Con: Trick-or-treaters beware

Con: Trick-or-treaters beware

With Halloween just around the corner, many children are looking forward to dressing up in fun costumes and going trick-or-treating.

However, according to the National Public Radio, children below the age of 12 are ineligible to receive the COVID-19 vaccine. It is unlikely that the vaccine for this age group will be approved before Oct. 31, as the FDA independent advisory committee meeting is scheduled Oct. 26 and the CDC’s independent advisory committee meeting is scheduled Nov. 2 and Nov. 3.

If the vaccine gets approved before Oct. 31, children will still not be fully vaccinated by then since the vaccine takes several weeks to reach its full effect.

Although severe illness or death from COVID-19 is uncommon for children under the age of 12, according to the Los Angeles Times, trick-or-treating opens up several opportunities for transmission of the coronavirus.

Trick-or-treating is often done with lots of friends or large groups. When large groups of children or children from different households trick or treat together, there is more contact with people and there is a higher chance that a group member may carry the virus and be asymptomatic.

During and after trick-or-treating, children are often eager to rip open candy wrappers and start snacking on their treats. Some children even like to swap and compare candies with each other. Without proper hand washing or disinfecting of possibly contaminated surfaces, the coronavirus can easily be transmitted from child to child when eating or swapping candy.

Many individuals who enjoy handing out candy will allow children to grab handfuls from their bowl. This opens up an opportunity for the virus to be spread when each child puts their hand in the bowl.

Halloween is also a holiday where wearing face masks cannot be enforced. There is no guarantee that every person who gives out candy is vaccinated or will wear a mask when trick-or-treaters show up at their door.

Even those who hand out candy and are fully vaccinated can still transmit the virus to trick-or-treaters. These breakthrough cases are more likely to occur with the Delta variant, according to the Centers for Disease Control and Prevention. 

Despite trick-or-treating being an outdoor activity, many children may still struggle with social distancing on Halloween. From being surrounded by other children on a stranger’s porch to pushing each other out of the way to get the best candy, children will often come into physical contact with each other and strangers.
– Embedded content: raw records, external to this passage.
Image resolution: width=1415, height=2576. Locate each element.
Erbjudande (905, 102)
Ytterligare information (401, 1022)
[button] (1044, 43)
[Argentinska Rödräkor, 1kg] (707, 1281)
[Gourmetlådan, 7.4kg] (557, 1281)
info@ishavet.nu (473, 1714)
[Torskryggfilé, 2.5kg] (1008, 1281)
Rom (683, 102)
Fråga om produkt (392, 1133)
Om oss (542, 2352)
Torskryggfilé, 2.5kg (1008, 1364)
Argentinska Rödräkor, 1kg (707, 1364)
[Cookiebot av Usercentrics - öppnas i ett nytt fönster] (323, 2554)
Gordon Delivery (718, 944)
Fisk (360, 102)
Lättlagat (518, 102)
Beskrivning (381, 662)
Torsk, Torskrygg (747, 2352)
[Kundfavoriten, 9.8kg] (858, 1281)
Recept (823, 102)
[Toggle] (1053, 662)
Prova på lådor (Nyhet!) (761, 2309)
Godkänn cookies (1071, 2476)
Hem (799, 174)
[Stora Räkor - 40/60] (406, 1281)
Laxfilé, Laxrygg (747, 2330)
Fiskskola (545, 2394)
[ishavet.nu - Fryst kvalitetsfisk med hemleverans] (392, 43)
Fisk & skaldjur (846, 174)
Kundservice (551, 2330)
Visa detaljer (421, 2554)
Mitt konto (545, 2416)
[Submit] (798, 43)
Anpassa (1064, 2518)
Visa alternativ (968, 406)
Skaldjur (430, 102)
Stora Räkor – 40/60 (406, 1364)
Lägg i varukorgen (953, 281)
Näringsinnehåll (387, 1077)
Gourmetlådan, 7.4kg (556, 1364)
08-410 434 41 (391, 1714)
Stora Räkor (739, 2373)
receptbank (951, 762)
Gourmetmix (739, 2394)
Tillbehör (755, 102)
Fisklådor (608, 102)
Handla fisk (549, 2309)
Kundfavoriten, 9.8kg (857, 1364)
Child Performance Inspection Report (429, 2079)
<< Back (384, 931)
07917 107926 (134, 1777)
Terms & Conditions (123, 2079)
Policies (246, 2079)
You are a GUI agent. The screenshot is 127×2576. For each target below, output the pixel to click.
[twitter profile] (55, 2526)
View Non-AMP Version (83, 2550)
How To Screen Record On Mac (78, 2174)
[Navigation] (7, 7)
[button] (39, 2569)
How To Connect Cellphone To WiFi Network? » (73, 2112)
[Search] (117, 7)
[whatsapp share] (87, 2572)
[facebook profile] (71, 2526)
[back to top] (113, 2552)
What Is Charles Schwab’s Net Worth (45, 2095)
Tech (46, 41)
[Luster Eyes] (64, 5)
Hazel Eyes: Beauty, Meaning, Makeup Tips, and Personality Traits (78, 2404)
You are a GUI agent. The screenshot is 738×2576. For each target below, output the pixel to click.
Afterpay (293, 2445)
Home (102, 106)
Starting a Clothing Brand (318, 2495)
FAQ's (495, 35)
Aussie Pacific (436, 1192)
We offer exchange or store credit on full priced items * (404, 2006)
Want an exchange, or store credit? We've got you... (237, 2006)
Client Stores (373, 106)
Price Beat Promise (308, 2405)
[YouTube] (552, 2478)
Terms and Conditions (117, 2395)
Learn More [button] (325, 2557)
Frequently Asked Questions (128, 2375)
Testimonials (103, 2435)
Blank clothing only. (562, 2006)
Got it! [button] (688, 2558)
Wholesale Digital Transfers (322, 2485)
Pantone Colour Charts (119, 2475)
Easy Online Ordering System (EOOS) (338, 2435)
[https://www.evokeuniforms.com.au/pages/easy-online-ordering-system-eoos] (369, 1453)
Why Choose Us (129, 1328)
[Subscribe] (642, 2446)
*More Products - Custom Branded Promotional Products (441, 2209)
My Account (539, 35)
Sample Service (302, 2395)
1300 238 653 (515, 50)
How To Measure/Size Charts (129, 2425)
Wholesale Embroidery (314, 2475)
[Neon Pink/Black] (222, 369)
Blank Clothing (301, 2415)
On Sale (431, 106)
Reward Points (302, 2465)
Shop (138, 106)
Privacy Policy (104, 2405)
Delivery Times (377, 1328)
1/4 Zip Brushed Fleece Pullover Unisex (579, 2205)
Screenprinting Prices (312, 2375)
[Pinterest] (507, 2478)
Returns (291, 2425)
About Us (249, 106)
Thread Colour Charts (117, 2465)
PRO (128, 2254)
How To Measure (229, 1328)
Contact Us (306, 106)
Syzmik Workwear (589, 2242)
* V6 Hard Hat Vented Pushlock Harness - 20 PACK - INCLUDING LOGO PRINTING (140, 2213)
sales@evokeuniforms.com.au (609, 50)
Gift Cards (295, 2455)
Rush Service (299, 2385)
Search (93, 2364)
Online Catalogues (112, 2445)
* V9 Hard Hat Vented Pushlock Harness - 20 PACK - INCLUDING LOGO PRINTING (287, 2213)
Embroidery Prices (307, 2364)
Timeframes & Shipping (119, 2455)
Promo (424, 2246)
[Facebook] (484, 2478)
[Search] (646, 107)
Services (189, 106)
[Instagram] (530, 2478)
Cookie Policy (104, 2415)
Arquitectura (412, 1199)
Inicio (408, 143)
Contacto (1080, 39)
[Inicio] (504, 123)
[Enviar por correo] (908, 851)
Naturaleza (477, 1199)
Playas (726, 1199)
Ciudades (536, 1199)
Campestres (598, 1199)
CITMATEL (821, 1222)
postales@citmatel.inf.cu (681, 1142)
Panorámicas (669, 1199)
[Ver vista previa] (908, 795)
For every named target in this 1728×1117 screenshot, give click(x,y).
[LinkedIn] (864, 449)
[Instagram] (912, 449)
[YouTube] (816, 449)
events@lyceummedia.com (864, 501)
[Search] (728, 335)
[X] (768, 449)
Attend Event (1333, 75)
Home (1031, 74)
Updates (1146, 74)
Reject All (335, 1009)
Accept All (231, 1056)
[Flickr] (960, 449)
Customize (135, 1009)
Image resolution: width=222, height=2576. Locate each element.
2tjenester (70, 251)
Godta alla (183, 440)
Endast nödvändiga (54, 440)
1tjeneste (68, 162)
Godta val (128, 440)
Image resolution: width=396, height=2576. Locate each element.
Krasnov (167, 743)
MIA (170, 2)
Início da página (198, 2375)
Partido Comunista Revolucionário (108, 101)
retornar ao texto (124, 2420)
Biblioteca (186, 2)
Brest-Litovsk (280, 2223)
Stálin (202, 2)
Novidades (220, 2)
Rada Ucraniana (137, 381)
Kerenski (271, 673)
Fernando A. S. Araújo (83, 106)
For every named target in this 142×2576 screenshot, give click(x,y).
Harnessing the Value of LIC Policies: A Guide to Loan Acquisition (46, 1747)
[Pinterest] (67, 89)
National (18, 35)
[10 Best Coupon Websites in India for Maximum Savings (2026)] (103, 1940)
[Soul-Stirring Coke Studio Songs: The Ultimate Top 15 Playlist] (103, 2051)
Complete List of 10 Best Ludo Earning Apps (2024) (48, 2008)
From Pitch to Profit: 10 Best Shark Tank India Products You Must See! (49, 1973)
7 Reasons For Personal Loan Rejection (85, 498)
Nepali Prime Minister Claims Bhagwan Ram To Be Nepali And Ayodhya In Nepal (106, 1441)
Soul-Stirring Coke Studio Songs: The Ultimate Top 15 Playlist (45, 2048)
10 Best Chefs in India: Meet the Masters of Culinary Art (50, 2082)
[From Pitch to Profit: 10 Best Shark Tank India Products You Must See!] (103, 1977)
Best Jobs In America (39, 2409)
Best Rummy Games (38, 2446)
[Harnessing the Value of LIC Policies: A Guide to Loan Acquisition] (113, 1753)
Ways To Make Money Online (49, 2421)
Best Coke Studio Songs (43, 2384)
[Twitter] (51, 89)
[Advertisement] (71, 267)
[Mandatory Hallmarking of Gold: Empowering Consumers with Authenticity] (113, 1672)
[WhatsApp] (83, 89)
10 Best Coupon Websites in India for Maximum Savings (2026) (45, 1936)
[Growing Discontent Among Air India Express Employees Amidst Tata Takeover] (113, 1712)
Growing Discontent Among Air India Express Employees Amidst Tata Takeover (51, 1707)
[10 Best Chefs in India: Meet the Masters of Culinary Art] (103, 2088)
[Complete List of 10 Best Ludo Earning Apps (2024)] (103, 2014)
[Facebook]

After the night of festivities is over, children will return home with their candy, but they also may return home with the coronavirus. While some individuals who catch a case of COVID-19 are asymptomatic, they can still transmit the virus to others.

With COVID cases decreasing in the United States, celebrating Halloween by trick-or-treating does not seem to pose much of a threat. Yet, without taking the proper precautions and with millions of children being unvaccinated, transmission and the rise of the virus are still a possibility.